Bible Health Guide
By Philip St. Vincent Brennan
Bread, Grains, Fiber, and Miracle Herbs
Bread was really the staff of life for the people of the Holy Land. Also important were oats, millet, and barley. They are free of fat, loaded with minerals, the all-important B vitamins, protein, fiber, and zinc. They are rich in no-fat fiber, and metabolize slowly, providing nutritional energy and fending off hunger pangs for long periods.
Millet is the king of grains. It's richer in vitamins, minerals, protein, and unsaturated fat than any other grain, and is loaded with essential amino acids, vitamins A & C, riboflavin and thiamin, potassium, sodium, calcium, magnesium, iron, and fluorine. It contains lecithin, a producer of choline, which helps to keep cholesterol in a semi-liquid state, thus helping to prevent some forms of gallstones, hardening of the arteries, and blood clots.
Eating just two ounces of oat bran a day lowers cholesterol levels. A large bowl of oat bran every day will help boost the levels of good cholesterol after about three months.
Researchers say that wheat bran can help prevent colon cancer. In one study, it was shown that eating just one ounce of all-bran cereal shrank precancerous polyps in just six months.
Bran also promotes regularity. Adding high-fiber wheat cereals, 100% whole-wheat bread, and miller's bran to your daily diet can keep you regular and prevent constipation.
Nutrition experts say that adults who sprinkle a couple of ounces of miller's bran on their cereal every day will never have a problem with constipation. It's known that wheat bran fights breast cancer by lowering the body's estrogen production. Rich in the B-family of vitamins, iron, magnesium and zinc, wheat germ contains lots of chromium, manganese, and vitamin E. A mere quarter of a cup has five grams of fiber! Just sprinkle a quarter cup on your breakfast cereal.

━━━━━━━━━━━━━━━━━━━━

▶ PARTS OF THE EXERCISE:
(A) Check each statement against the Bible Health Guide piece and answer yes or no, quoting the words that settle it. (i) Millet is called the king of grains. (ii) Eating oat bran daily raises good cholesterol after about six months. (iii) A quarter cup of wheat germ holds five grams of fiber.
(B) Answer these from the Bible Health Guide piece:
(i) Besides bread, which three grains does it list as important?
(ii) How much oat bran a day lowers cholesterol levels?
(iii) In the study cited, how long did all-bran cereal take to shrink precancerous polyps?
(C) Print the stretch of the Bible Health Guide piece from "Eating just two" through "about three months.".

▶ DATA EXTRACT:
━━━━━━━━━━━━━━━━━━━━

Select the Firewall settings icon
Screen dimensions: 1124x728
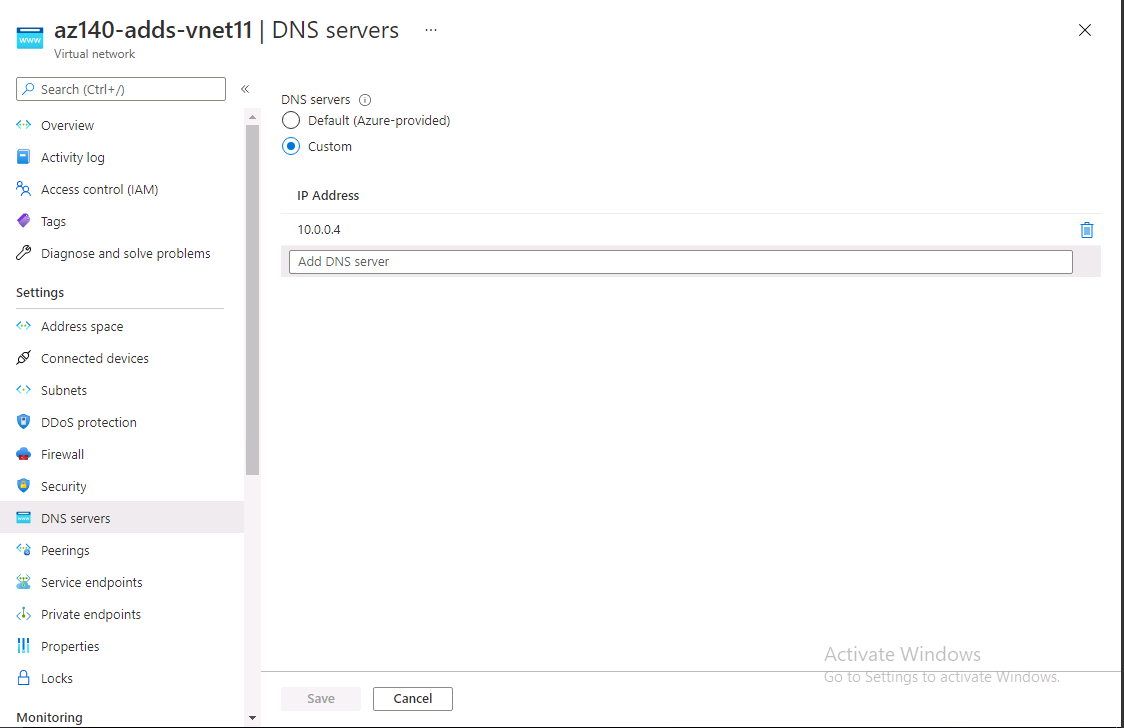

━━━━━━━━━━━━━━━━━━━━

▶ YOUR WRITTEN ANSWERS:
(A)
(i) Yes: "Millet is the king of grains."
(ii) No: "A large bowl of oat bran every day will help boost the levels of good cholesterol after about three months."
(iii) Yes: "A mere quarter of a cup has five grams of fiber!"

(B)
(i) Oats, millet, and barley
(ii) Two ounces
(iii) Six months

(C)
Eating just two ounces of oat bran a day lowers cholesterol levels. A large bowl of oat bran every day will help boost the levels of good cholesterol after about three months.